As my mom loads the car, I pack up too, taking inventory of my cream-colored tote bag.

Liter water bottle full of water, check.

Water bottle filled with electrolyte drink, check.

Backup packets of electrolytes, check.

Salty snacks in case I get hungry and/or dizzy, check.

Beta-blockers and backup meds, check.

My pill organizer for the day, check.

Personal fan (that makes only a marginal difference but for some reason I bring anyways) in case I get hot and symptomatic, check.

Regular human things I need like my wallet and driver’s license, check.

Hand sanitizer, check.

Face mask, check.

Keys, check.

Okay. We’re ready to go.

Wanna Trade?

Yesterday, a worker at Whole Foods caught my eye. It wasn’t so much that I was attracted to him except yeah, probably a little. It was more so that I was attracted to what he was doing: standing outside the store’s entrance, sanitizing grocery carts and noting how many customers walked through the doors.

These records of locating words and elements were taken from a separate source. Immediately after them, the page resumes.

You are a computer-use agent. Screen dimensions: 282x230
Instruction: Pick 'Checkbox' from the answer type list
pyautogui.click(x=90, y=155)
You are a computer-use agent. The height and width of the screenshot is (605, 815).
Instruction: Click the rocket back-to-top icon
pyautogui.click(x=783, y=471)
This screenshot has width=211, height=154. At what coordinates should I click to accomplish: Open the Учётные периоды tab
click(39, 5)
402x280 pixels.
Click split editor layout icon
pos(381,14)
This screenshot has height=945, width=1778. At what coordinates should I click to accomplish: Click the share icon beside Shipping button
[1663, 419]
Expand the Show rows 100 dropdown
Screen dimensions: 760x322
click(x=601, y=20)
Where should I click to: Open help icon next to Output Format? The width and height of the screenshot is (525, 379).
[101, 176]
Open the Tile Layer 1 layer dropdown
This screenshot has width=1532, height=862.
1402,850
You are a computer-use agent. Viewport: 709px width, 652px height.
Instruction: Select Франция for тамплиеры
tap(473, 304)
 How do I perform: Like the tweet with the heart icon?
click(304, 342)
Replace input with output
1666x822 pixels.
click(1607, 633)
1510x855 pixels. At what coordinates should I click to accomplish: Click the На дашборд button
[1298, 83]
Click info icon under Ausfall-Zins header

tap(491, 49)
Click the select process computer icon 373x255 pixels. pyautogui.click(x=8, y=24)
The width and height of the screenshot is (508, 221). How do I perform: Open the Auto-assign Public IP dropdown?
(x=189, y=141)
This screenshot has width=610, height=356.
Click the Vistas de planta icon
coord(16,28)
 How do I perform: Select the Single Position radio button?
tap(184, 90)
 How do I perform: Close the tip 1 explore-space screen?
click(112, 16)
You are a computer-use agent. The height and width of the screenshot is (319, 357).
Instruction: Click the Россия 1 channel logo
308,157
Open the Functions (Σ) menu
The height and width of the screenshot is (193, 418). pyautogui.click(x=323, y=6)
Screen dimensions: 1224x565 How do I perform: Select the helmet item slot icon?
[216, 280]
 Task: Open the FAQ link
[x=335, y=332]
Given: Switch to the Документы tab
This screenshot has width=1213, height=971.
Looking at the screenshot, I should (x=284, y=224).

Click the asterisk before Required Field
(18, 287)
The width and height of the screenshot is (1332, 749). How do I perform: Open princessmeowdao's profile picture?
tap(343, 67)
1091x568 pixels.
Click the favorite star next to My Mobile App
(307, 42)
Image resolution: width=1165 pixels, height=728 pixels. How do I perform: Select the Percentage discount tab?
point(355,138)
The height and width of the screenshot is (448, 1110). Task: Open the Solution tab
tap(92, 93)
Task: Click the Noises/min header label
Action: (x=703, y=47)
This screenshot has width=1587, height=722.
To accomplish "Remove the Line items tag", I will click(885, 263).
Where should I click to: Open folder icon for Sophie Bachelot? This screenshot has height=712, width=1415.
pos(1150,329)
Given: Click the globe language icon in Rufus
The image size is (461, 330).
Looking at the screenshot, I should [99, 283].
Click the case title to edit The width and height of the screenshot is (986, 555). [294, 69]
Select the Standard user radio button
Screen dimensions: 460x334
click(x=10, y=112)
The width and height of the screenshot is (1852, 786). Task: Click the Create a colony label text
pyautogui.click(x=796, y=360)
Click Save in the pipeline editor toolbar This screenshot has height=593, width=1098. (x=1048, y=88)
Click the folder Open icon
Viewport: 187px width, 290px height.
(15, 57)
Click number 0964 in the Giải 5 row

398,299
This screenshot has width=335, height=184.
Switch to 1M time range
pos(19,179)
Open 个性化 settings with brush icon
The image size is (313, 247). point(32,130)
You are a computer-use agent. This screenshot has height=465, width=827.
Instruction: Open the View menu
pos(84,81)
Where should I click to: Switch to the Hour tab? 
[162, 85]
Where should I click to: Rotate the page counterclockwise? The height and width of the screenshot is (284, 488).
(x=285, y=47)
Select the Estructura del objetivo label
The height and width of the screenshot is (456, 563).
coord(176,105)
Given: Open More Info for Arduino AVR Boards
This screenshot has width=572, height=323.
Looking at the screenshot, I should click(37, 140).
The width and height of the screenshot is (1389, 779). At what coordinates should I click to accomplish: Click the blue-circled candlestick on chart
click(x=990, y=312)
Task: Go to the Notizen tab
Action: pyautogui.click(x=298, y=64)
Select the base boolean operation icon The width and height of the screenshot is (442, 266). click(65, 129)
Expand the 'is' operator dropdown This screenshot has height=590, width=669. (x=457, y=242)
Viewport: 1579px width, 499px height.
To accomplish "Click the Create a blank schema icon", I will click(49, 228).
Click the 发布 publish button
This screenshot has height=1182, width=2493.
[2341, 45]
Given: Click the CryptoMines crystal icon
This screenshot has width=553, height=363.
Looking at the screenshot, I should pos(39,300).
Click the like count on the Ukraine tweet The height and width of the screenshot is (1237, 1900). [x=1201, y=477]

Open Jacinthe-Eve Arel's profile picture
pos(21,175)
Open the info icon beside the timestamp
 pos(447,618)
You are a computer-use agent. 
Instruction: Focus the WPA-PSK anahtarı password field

Fascinating, isn’t it? Just enthralling, right?

Kidding, though only partly because I actually was intrigued.

I was intrigued because as he leaned against the wall, drumming his fingers on the beige concrete, I was peering out my car window, thinking of all I would give to trade places with him.

He probably didn’t know his job is a challenge for someone like me. He was probably unaware that while he was standing in the sun with ease, I was watching from afar, boiling with raging envy. Frankly, he probably takes his whole gig for granted, and for that, I really can’t blame him.

I know with absolute certainty my old self would’ve done the same. Without even closing my eyes, I can see 17-year old me leaning against that wall, checking my phone periodically, willing the time to move faster. Years ago, I was unaware that standing is a privilege, that it could and would be stolen for me, over and over again. My old self took it all for granted too, each and every day, and to that I say, of course she did. She didn’t know how much she could lose.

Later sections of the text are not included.